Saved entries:
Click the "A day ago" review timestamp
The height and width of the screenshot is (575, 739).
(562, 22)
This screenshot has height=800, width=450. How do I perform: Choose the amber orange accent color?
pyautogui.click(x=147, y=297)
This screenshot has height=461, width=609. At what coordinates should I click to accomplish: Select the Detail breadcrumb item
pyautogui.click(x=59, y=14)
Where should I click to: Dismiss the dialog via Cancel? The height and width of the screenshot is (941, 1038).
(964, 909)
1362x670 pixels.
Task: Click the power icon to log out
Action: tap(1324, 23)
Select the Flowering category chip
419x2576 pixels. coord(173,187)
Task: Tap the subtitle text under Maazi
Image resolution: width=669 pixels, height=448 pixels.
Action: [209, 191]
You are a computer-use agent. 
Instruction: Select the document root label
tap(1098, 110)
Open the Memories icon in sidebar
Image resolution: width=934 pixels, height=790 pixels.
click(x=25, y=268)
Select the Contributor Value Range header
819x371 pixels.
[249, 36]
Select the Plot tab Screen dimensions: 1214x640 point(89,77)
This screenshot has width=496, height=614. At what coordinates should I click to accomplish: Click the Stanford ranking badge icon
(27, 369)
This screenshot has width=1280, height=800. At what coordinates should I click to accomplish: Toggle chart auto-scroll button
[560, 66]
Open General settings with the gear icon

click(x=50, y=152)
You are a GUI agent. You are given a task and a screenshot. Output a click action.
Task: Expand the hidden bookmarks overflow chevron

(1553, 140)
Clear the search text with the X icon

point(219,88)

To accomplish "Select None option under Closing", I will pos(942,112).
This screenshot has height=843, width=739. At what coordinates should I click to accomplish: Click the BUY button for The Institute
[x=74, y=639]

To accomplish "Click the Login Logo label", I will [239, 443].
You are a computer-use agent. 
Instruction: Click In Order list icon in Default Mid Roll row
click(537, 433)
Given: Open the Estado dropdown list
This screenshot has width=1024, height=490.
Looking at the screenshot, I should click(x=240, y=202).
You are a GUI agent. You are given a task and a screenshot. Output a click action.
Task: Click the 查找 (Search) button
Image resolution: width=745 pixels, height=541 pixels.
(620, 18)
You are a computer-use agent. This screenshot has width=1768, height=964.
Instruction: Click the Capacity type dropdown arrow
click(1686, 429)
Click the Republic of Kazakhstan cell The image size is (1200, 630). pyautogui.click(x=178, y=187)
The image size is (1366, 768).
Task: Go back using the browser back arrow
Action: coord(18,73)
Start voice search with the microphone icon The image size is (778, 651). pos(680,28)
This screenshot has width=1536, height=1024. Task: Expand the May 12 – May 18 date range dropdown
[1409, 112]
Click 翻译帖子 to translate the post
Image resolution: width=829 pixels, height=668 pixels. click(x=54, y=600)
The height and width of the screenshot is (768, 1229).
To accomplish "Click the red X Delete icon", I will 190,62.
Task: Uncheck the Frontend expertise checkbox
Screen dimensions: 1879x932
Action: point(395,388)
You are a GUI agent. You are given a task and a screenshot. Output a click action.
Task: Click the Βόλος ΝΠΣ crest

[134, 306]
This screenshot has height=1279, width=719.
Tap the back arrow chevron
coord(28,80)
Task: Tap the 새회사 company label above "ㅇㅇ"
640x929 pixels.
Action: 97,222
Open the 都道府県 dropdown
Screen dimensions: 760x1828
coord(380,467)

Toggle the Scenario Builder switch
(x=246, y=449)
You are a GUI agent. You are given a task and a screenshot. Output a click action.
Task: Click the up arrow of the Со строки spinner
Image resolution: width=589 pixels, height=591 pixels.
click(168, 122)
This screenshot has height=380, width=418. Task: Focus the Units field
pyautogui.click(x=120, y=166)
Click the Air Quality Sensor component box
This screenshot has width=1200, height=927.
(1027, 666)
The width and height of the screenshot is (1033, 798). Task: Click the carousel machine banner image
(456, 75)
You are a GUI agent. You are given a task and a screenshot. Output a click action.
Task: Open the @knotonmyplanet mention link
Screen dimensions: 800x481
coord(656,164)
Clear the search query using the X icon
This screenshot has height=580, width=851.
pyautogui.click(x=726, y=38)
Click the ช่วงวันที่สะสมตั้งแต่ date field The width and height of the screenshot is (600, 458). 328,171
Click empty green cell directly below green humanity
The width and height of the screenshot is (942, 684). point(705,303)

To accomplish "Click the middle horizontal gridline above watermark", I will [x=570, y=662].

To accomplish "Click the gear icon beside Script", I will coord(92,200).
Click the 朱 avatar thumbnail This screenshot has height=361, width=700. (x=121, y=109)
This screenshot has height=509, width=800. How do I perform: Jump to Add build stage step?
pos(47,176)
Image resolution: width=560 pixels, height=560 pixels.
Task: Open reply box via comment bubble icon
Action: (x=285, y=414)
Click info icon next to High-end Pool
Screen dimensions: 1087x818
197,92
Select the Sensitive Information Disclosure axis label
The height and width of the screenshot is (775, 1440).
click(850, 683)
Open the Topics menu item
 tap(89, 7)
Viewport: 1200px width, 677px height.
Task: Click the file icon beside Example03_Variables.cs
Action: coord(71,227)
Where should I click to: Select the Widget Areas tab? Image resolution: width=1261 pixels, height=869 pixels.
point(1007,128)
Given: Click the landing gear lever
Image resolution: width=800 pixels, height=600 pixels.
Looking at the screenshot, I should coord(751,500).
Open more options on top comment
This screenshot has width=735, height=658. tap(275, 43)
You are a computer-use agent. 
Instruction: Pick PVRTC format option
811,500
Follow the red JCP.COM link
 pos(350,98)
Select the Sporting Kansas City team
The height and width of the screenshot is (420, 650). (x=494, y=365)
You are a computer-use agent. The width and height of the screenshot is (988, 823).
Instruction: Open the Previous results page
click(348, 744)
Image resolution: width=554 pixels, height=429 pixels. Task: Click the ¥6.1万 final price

§ Work order
Your output should consist only of the lines from the one containing "Given: Click the landing gear lever" to the end of the records above, each retyped exactly.

§ Solution to this problem
Given: Click the landing gear lever
Image resolution: width=800 pixels, height=600 pixels.
Looking at the screenshot, I should coord(751,500).
Open more options on top comment
This screenshot has width=735, height=658. tap(275, 43)
You are a computer-use agent. 
Instruction: Pick PVRTC format option
811,500
Follow the red JCP.COM link
 pos(350,98)
Select the Sporting Kansas City team
The height and width of the screenshot is (420, 650). (x=494, y=365)
You are a computer-use agent. The width and height of the screenshot is (988, 823).
Instruction: Open the Previous results page
click(348, 744)
Image resolution: width=554 pixels, height=429 pixels. Task: Click the ¥6.1万 final price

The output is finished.